感染性胃腸炎の流行拡大、福井と大分で警報レベル 院内感染防止で入院患者の面会制限も

ナースぷらす 編集部からのコメント

流行が拡大しているのはインフルエンザだけではありません。感染性胃腸炎の流行が拡大し、福井と大分の2県では警報基準値を上回っています。感染性胃腸炎は患者さんとの接触や嘔吐物や便を介して感染するため、看護の現場では予防のために手洗いの励行や嘔吐物などの適切な処理が求められます。

ノロウイルスなどの感染によって、嘔吐や下痢といった症状を伴う「感染性胃腸炎」の流行が拡大している。国立感染症研究所が8日に公表した12月17日から23日までの1週間の全国の患者報告数(定点医療機関約3000カ所)は、前週比約10.9%増の定点当たり10.1人。福井と大分の2県で警報基準値(20.0人)を上回った。流行地域では、院内感染を防ぐため、入院患者への面会を制限する動きが出てきた。【新井哉】


都道府県別では、福井が23.91人で最も多く、以下は大分(20.67人)、石川(15.72人)、香川(15.18人)、三重(14.27人)、群馬(14.2人)、宮崎(13.97人)、熊本(13.82人)、東京(13.64人)、埼玉(13.14人)、長野(12.37人)、富山(12.07人)、徳島(11.87人)、静岡(11.73人)、広島(11.44人)などの順だった。

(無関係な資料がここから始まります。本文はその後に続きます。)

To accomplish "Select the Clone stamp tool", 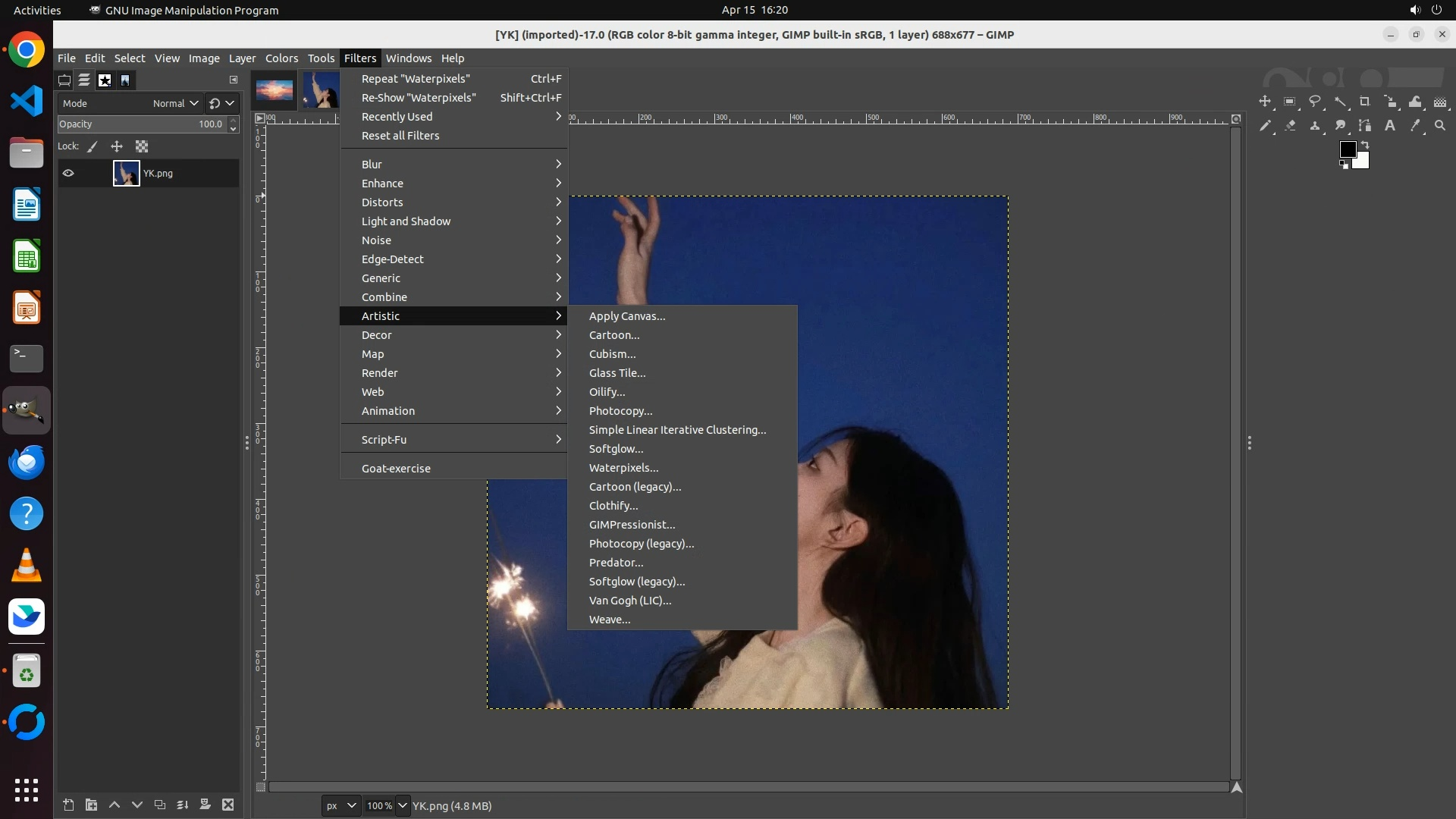I will (x=1315, y=126).
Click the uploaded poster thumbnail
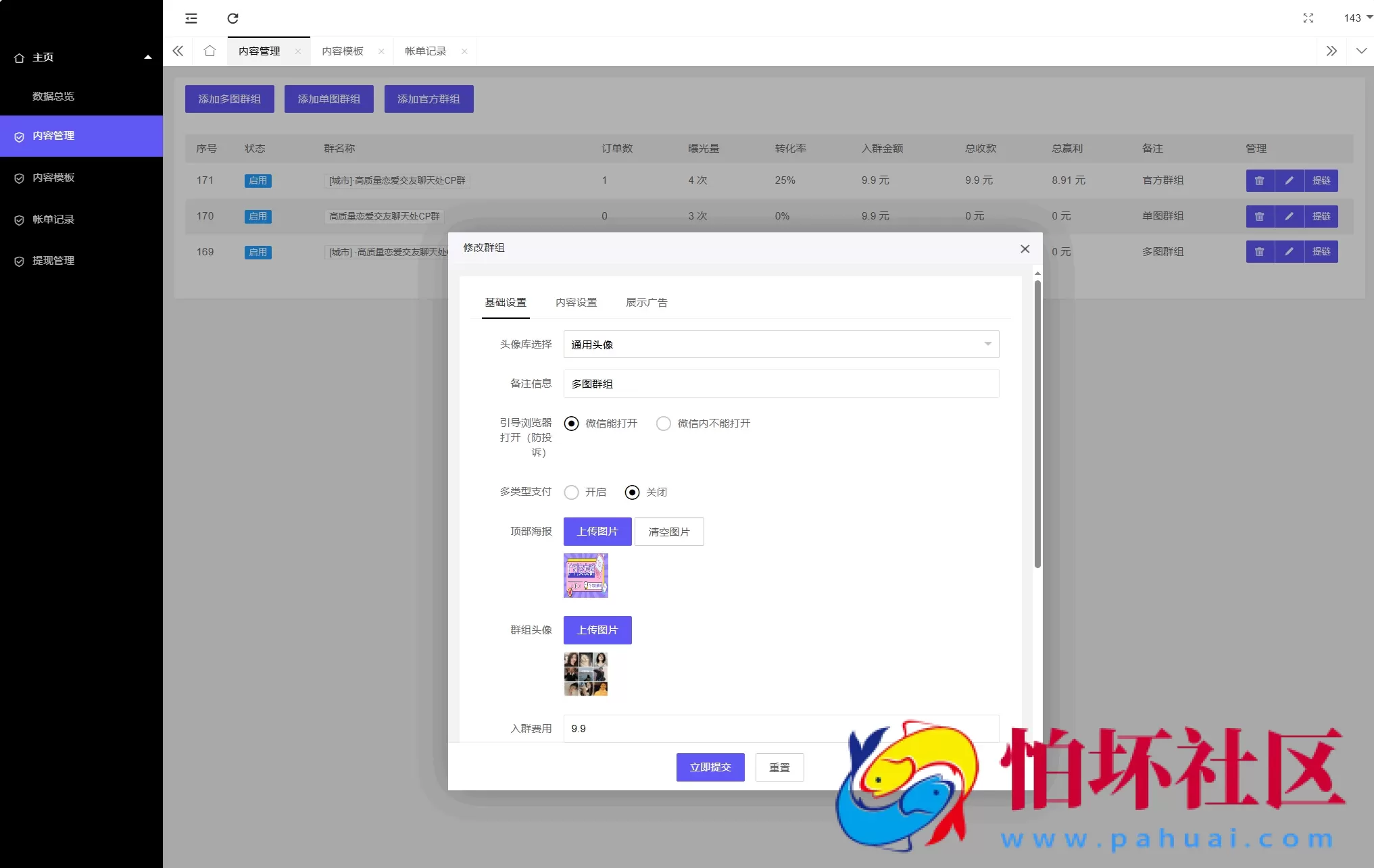This screenshot has height=868, width=1374. (585, 575)
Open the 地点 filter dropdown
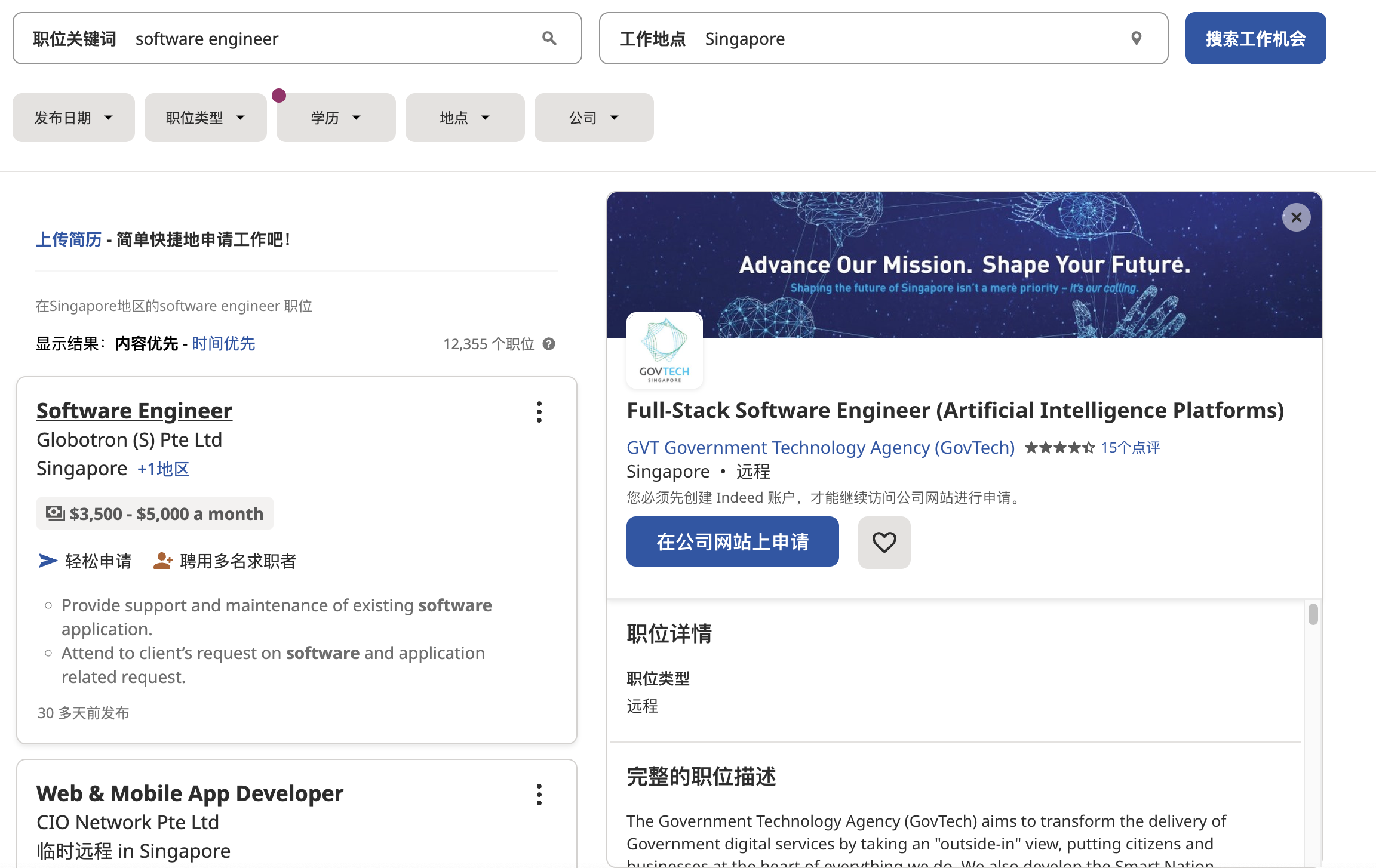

感染性胃腸炎のまん延を防ぐ目的で、入院患者への面会を制限する病院もある。千葉県立佐原病院(佐原市、241床)は、面会を制限するケースについて、周囲に胃腸炎の罹患者がいる人などを挙げている。市立三次中央病院(広島県三次市、350床)も面会者を嘔吐や下痢、発熱などの症状がない人に限定している。


感染性胃腸炎は、ほとんどがノロウイルスやロタウイルスなどが原因とされ、ピーク時には定点医療機関当たり20人前後にまで増える年もある。患者との接触に加え、嘔吐物や便を介して感染するため、予防には手洗いの励行や、嘔吐物などの適切な処理が求められている。